> **GIVEN ENTRIES**
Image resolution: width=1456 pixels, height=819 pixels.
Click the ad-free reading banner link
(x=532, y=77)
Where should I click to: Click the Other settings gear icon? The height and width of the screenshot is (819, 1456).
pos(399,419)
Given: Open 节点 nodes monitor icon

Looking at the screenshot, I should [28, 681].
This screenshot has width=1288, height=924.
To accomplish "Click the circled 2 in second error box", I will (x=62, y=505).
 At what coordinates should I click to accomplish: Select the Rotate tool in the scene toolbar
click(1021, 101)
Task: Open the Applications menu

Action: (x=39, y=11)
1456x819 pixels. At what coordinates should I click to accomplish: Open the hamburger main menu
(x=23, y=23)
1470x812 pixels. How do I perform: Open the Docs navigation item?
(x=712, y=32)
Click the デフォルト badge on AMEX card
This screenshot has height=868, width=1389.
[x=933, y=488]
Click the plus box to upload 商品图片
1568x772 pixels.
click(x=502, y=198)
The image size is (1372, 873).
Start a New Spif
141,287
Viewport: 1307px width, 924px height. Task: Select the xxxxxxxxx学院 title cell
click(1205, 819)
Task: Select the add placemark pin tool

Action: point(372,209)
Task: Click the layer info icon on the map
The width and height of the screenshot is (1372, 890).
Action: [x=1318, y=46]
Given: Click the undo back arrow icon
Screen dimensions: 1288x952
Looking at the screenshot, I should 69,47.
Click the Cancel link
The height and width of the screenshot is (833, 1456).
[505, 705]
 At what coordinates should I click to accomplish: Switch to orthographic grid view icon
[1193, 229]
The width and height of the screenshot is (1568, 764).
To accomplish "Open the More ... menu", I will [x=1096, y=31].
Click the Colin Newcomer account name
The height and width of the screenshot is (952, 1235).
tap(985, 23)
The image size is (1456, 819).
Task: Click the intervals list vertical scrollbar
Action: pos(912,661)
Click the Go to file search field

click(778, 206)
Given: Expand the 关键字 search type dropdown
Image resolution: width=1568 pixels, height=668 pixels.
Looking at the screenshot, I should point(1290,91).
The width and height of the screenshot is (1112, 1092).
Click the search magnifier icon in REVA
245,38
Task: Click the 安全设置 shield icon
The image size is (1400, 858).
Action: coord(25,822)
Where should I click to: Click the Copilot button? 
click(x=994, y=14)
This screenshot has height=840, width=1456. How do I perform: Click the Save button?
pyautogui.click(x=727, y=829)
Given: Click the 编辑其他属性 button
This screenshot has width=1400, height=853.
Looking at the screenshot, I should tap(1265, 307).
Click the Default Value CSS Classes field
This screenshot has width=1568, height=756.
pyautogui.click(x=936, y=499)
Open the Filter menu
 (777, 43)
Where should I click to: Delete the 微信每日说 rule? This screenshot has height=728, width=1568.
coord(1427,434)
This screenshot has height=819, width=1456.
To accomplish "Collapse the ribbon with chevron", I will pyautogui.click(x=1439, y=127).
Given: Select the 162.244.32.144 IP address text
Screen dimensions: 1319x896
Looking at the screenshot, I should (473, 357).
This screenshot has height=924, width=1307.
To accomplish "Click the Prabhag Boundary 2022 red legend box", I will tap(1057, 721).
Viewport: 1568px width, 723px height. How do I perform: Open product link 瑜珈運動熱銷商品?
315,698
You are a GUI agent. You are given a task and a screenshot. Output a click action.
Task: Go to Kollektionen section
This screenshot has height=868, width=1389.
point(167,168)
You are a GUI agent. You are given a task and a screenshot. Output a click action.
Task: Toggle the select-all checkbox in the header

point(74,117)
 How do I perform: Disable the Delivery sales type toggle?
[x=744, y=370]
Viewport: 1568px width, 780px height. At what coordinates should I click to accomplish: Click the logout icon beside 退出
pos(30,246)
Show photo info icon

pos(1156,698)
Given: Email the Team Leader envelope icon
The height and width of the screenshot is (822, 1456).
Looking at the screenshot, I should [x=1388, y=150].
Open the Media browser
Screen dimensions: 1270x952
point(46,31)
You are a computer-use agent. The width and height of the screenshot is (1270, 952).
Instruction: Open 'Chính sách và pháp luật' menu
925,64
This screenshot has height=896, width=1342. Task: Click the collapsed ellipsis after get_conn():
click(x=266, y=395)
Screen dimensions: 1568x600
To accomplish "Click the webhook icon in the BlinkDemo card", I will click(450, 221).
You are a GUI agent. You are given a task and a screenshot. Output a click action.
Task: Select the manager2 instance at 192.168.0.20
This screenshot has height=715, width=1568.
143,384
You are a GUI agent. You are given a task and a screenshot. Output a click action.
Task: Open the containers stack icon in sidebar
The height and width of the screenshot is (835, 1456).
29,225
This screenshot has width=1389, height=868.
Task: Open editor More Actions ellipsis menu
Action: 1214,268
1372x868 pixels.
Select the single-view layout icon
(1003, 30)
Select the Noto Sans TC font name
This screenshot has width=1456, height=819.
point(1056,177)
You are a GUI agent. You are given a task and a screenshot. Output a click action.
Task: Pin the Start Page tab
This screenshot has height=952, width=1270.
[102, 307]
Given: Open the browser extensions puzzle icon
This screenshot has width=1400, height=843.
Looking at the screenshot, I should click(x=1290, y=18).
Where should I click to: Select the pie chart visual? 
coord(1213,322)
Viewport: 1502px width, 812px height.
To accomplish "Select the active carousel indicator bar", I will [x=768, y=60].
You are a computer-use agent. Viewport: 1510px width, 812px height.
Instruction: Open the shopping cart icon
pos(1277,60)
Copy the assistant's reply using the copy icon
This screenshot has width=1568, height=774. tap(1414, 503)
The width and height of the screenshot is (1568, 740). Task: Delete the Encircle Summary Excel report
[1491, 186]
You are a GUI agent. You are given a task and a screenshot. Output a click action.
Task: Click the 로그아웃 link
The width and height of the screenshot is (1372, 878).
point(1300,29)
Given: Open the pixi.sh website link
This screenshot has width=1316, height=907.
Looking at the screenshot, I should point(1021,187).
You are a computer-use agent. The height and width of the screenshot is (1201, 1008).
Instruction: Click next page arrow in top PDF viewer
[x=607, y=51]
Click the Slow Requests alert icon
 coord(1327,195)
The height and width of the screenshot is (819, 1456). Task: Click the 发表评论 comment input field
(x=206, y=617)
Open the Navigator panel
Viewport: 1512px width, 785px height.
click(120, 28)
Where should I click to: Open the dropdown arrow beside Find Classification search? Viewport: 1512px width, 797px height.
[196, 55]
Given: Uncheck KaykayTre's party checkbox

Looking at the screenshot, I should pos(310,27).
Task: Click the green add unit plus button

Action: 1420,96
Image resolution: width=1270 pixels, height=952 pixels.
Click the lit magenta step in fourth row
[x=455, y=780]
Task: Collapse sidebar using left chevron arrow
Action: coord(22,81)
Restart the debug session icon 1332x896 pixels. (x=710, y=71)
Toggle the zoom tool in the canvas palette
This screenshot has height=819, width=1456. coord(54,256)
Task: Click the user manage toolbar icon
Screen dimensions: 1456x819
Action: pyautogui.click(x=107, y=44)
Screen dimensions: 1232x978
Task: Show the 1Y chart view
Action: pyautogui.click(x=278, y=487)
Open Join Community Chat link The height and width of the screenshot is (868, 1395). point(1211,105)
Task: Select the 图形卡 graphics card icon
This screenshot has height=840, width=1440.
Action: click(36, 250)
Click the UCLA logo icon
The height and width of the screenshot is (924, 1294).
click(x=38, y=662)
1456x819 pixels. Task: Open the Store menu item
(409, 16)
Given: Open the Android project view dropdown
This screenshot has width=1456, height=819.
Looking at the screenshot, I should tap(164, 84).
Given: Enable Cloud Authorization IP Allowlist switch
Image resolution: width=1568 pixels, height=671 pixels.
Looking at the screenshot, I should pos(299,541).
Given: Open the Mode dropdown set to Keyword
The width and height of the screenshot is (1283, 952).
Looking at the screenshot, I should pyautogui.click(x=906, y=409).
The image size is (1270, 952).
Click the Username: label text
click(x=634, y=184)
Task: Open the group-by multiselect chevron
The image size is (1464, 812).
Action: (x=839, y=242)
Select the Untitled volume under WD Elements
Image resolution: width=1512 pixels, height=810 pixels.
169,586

> **EXERCISE**
Please work out the number of lines in the listing that hold "card". Nothing besides the number is wanted.

> **ANSWER TO THIS PROBLEM**
3